Moody's affirms Telefonica's Baa3 rating; stable outlook

12 May 2020

Madrid, May 12, 2020 -- Moody's Investors Service, ("Moody's") has today affirmed the ratings of leading global integrated telecommunications provider Telefonica S.A. (Telefonica) and its guaranteed subsidiaries, including the Baa3 senior unsecured rating, the (P)Baa3 senior unsecured EMTN program and shelf program ratings, the Ba2 ratings on Telefonica's hybrid debt instruments, and the Prime-3 (P-3) short-term ratings. The outlook remains stable.

This rating action follows the announcement of the agreement between Telefonica and Liberty Global plc (Liberty, Ba3 stable) to combine their operating businesses in the UK into a 50-50 joint venture (JV) [1].

"The JV between Telefonica UK and Virgin Media Inc. (Virgin Media, Ba3 negative) in the UK enhances Telefonica's market positioning and scale in the country, supporting convergence and potential for significant synergies. Although we expect Telefonica will use around GBP 5.5-5.8 billion of cash proceeds to reduce debt at group level, this deal does not contribute to de-leveraging, because the UK asset will be deconsolidated from Telefonica's consolidated accounts, and pro rata consolidated leverage will marginally increase as the JV will be highly levered," says Carlos Winzer, Senior Vice President and lead analyst for Telefonica.

"We have affirmed Telefonica's Baa3 rating with a stable outlook to reflect the company's strong positioning in its core four countries of operation, Spain, Brazil, Germany and UK, which should mitigate the headwinds on cash flow generation derived from the weakness of Latin American currencies and declining revenue in Spain, due to increasing competitive pressures and economic recession," adds Mr. Winzer.

A full list of affected ratings is provided towards the end of this press release.

RATINGS RATIONALE

The JV agreement with Liberty is marginally credit positive for Telefonica, as the company is trading full ownership of a mobile-only asset, for partial ownership in a stronger converged mobile/cable business. The combination of Telefonica UK and Virgin Media will create the second largest integrated player in the UK, with combined revenues and EBITDA of around GBP11 billion and GBP3.5 billion, respectively. In addition, the combination will provide significant cross-selling opportunities for B2B, B2C and wholesale with convergent capabilities and will create a platform with enhanced infrastructure and a technological advantage over peers.

The companies expect the transaction to generate revenue, capex and opex synergies of about GBP6.2 billion (net present value, after integration costs).
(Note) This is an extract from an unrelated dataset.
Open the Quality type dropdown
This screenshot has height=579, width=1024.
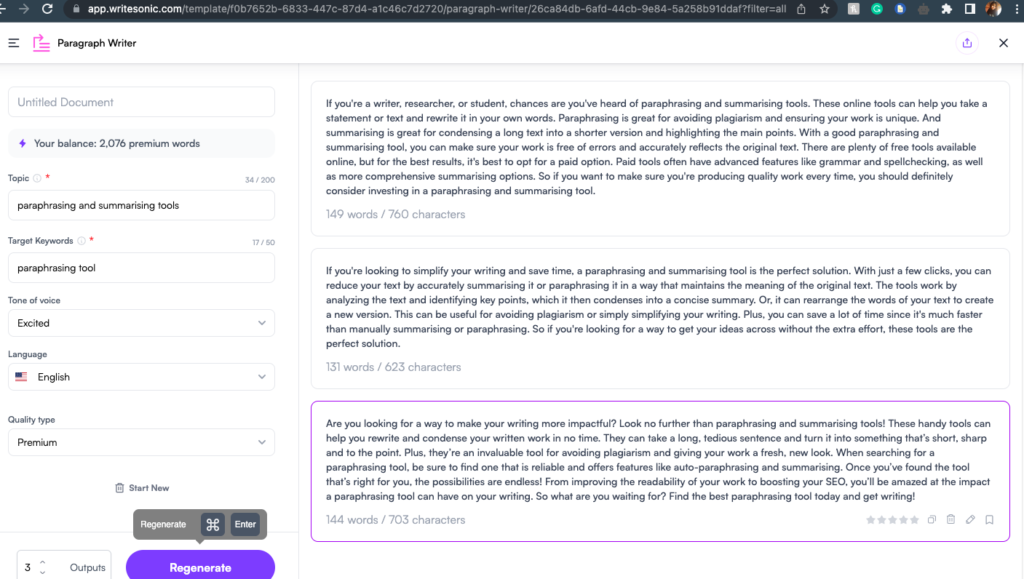tap(140, 442)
Of these, 65% are related to opex, mainly owing to the migration of Virgin Media's mobile traffic to Telefonica UK's network. The balance are revenue synergies (20%) and capex synergies (15%).
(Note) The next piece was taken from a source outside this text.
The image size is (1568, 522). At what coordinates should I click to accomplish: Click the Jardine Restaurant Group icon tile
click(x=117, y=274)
Virgin Media will be contributed with a net debt balance of GBP11.3 billion while Telefonica UK will be contributed on a debt free/cash free basis. Liberty will pay GBP2.5 billion to Telefonica in order to equalize its stake in the 50/50 JV. However, the JV will be targeting a leverage ratio of 4.5x-5.0x EBITDA and will be raising new debt to reach this target leverage, with proceeds to be distributed equally between Telefonica and Liberty. Moody's expects Telefonica to receive a one-time dividend from this recapitalization exercise of around GBP2.0-2.3 billion. However, since Telefonica UK will be deconsolidated from Telefonica's consolidated accounts, Moody's expects leverage to marginally increase to 3.4x from an expected 3.3x for the first full year after closing.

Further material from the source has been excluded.